Dynamics in Poly(n-alkyl methacrylates): A Neutron Scattering, Calorimetric, and Dielectric Study

Combining neutron diffraction, neutron spin echo, differential scanning calorimetry, and dielectric spectroscopy, we have investigated the structure and dynamics of poly(n-butyl methacrylate) (PBMA) and poly(n-hexyl methacrylate) (PHMA). Signatures of the occurrence of a glass transition associated with the freezing of the intermolecular correlations within alkyl nanodomains are present in the structural data. Exploiting isotopic labeling, neutron scattering has revealed collective dynamics at the main-chain and side-group levels for both polymers and the self-motions of hydrogen atoms in the side groups of PHMA, adding valuable microscopic information to comprehensive relaxation maps and putting the relaxation results into a perspective. Moreover, we find exotic dynamical behavior for the side groups, characterized by extremely stretched (nearly logarithmic-like) decays of the correlation functions.
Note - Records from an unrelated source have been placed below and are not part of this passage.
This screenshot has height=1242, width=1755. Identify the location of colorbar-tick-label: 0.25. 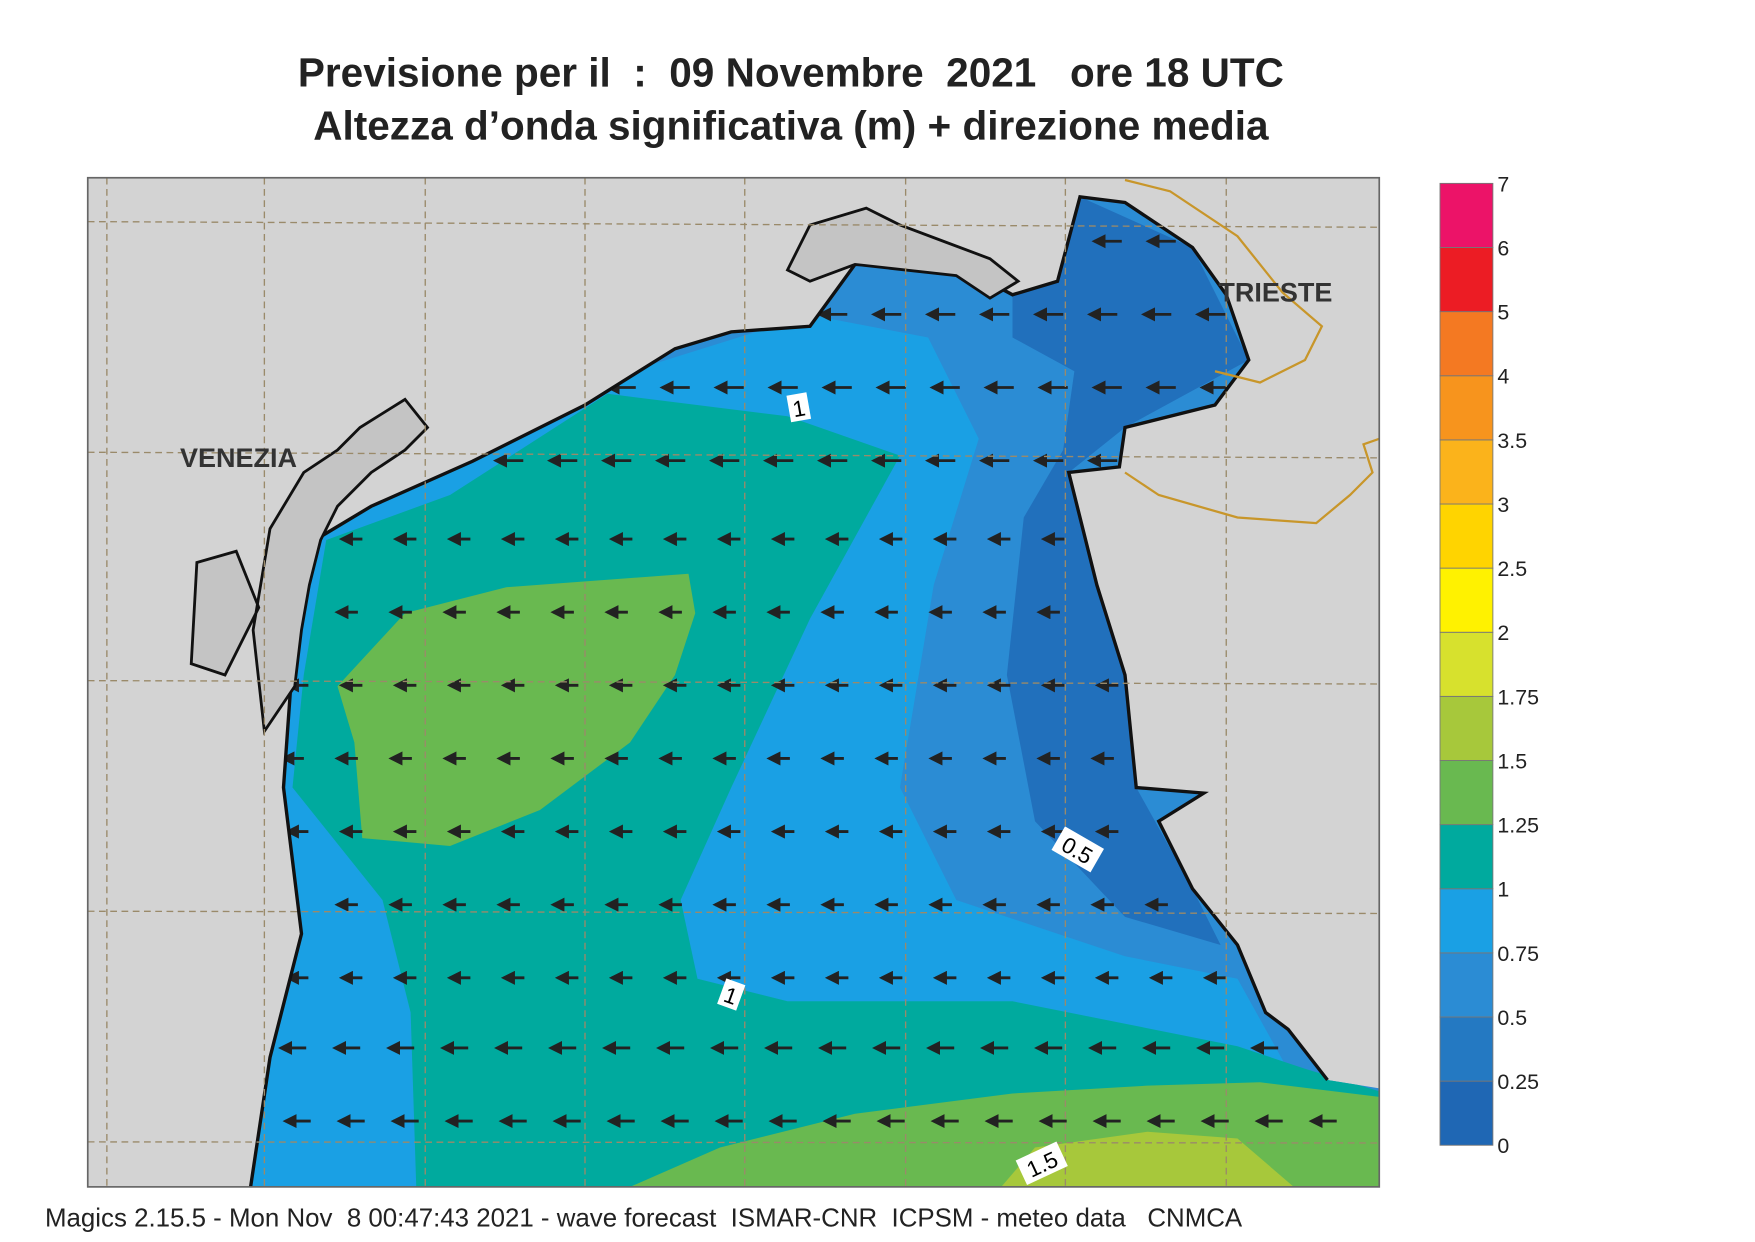
(1518, 1082).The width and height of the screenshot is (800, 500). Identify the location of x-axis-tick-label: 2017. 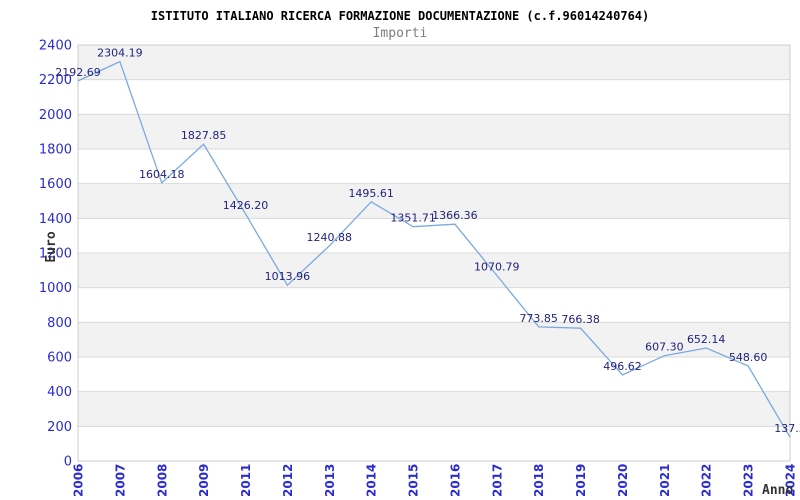
(497, 480).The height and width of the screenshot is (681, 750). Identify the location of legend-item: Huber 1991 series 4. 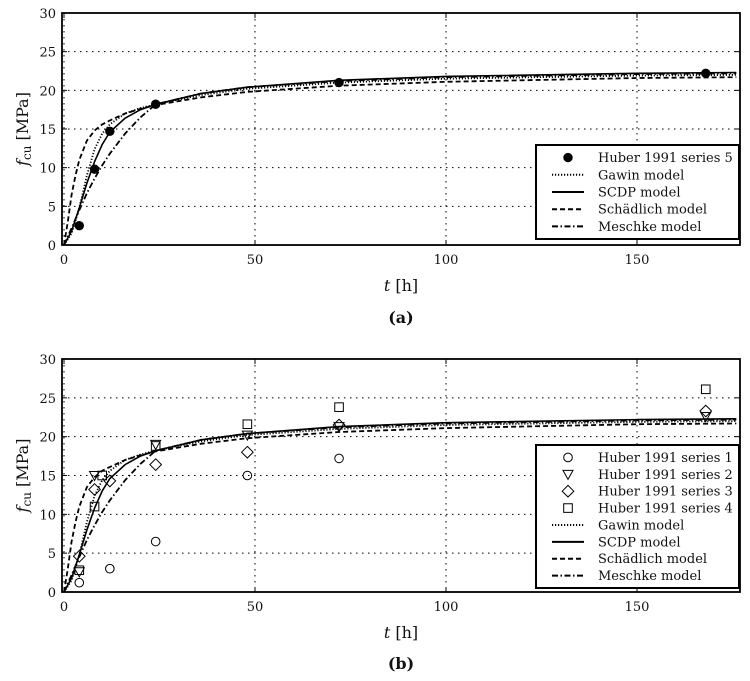
(648, 510).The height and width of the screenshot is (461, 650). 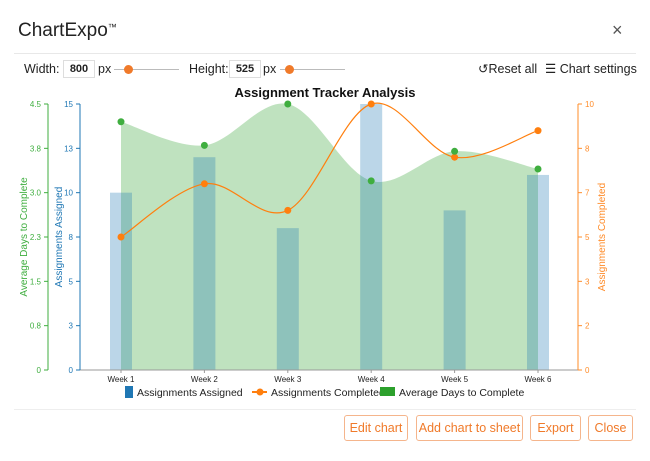 What do you see at coordinates (112, 27) in the screenshot?
I see `trademark: ™` at bounding box center [112, 27]. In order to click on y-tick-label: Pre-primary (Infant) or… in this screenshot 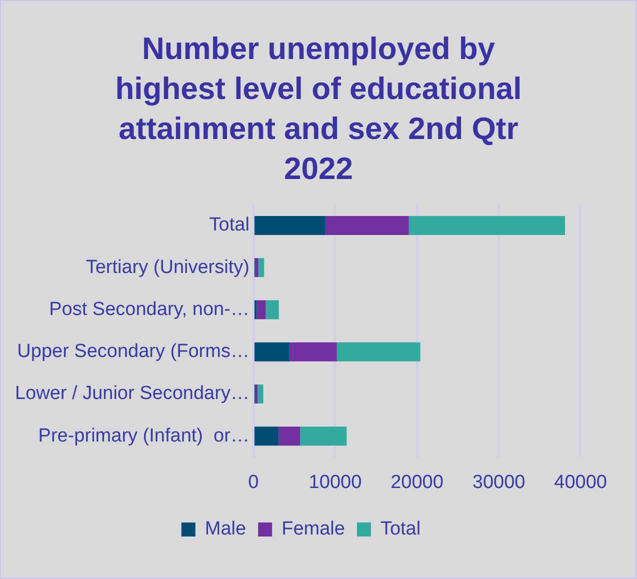, I will do `click(144, 436)`. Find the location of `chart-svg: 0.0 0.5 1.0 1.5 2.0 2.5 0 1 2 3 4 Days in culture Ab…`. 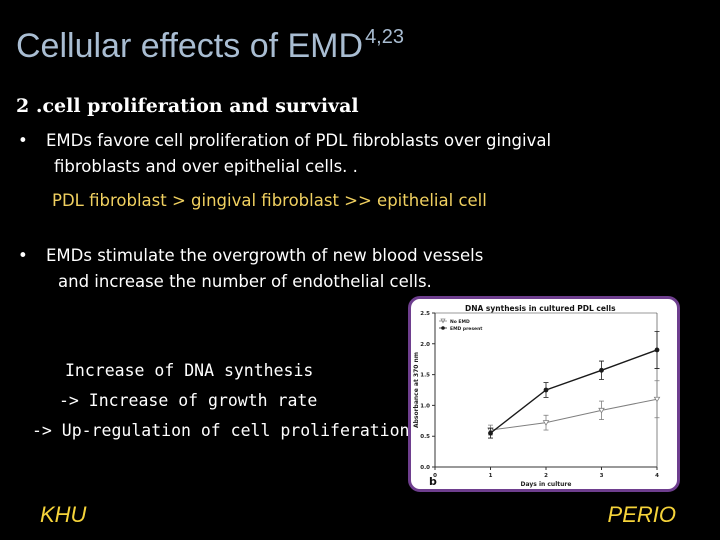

For PHMA, a complete dynamical decoupling of side-group dynamics from the main-chain motions is found. The side groups of this polymer show an extremely "strong" temperature dependence of the structural relaxation time and much faster characteristic times for self than collective motions. The analogies found between the self-motions of the side-group H atoms in PHMA and the gamma-relaxation process in semicrystalline polyethylene (PE) strengthen the picture of confined PE-like dynamics within alkyl nanodomains. We discuss possible origins for the observed phenomenology.